Mlliyet Milliyet Blog Milliyet Blog
 
Facebook Connect
Blog Kategorileri
 

20 Aralık '17

 
Kategori
Dünya
 

Eşkiya Dünya’ya Trump

Malumunuz üzere, ABD 2016 seçimlerinin galibi Donalt Trump oldu. 20 Ocak 2017 itibariyle arkasında bir sürü şaibe bırakarak Beyaz Ev’de 4 yıllığına (?) ikamet etmeye başladı. Fakat ABD müesses nizamı pek peşini bırakmadı. Trump’ta pek rahat durmuyordu.  Gittiği her yerde zücaciye dükkanına girmiş bir fil gibi her tarafı yıkıp döküyordu. Bir taraftan Trump kendi kendine zarar verirken diğer taraftan da müesses nizam Trump’ın kolunu kanadını koparmakla meşguldü. Trump’ın başkan olmasında etkin olan Pentagon bile karşısına dikilmiş ne söz dinliyor nede kendisini destekliyordu. Pentagon Trump ne derse tam tersini söylüyor ve ne isterse tam tersini icra ediyordu.

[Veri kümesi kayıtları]
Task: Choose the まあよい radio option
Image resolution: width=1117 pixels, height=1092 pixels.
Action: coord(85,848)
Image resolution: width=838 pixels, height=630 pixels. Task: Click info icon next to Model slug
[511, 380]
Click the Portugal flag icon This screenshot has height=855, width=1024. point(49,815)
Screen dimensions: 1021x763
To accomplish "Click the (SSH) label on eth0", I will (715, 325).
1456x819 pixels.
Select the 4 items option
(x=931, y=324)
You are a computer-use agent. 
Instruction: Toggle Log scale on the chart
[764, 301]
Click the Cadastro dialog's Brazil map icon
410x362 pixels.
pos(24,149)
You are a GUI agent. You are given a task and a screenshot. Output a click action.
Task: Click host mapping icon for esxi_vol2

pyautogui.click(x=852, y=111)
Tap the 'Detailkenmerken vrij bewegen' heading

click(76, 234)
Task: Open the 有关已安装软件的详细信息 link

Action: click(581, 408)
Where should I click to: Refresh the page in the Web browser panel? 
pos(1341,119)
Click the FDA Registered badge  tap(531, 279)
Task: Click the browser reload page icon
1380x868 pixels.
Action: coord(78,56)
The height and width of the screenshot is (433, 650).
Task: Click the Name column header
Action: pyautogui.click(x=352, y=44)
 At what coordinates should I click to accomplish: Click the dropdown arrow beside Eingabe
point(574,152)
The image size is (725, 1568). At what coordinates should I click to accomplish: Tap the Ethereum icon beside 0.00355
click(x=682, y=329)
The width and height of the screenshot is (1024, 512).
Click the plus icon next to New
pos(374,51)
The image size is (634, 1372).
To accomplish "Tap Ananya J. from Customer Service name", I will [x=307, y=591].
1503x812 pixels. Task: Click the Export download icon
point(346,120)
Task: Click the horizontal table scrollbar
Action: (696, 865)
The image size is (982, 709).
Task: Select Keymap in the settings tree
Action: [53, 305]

Alıştırma Koşulları:
• 1. Trump hakkındaki blog yazısının bir kısmını kelimesi kelimesine yazın: "20 Aralık '17" sözlerinin geçtiği yerden başlayın ve "tersini icra ediyordu." sözlerinden sonra durun.
• 2. Trump hakkındaki blog yazısına göre Trump hangi tarihten itibaren Beyaz Ev'de ikamet etmeye başladı?

Görev Sonuçları:
• 1.
20 Aralık '17

 
Kategori
Dünya
 

Eşkiya Dünya’ya Trump

Malumunuz üzere, ABD 2016 seçimlerinin galibi Donalt Trump oldu. 20 Ocak 2017 itibariyle arkasında bir sürü şaibe bırakarak Beyaz Ev’de 4 yıllığına (?) ikamet etmeye başladı. Fakat ABD müesses nizamı pek peşini bırakmadı. Trump’ta pek rahat durmuyordu.  Gittiği her yerde zücaciye dükkanına girmiş bir fil gibi her tarafı yıkıp döküyordu. Bir taraftan Trump kendi kendine zarar verirken diğer taraftan da müesses nizam Trump’ın kolunu kanadını koparmakla meşguldü. Trump’ın başkan olmasında etkin olan Pentagon bile karşısına dikilmiş ne söz dinliyor nede kendisini destekliyordu. Pentagon Trump ne derse tam tersini söylüyor ve ne isterse tam tersini icra ediyordu.

• 2. Trump, 20 Ocak 2017 itibarıyla Beyaz Ev'de ikamet etmeye başladı.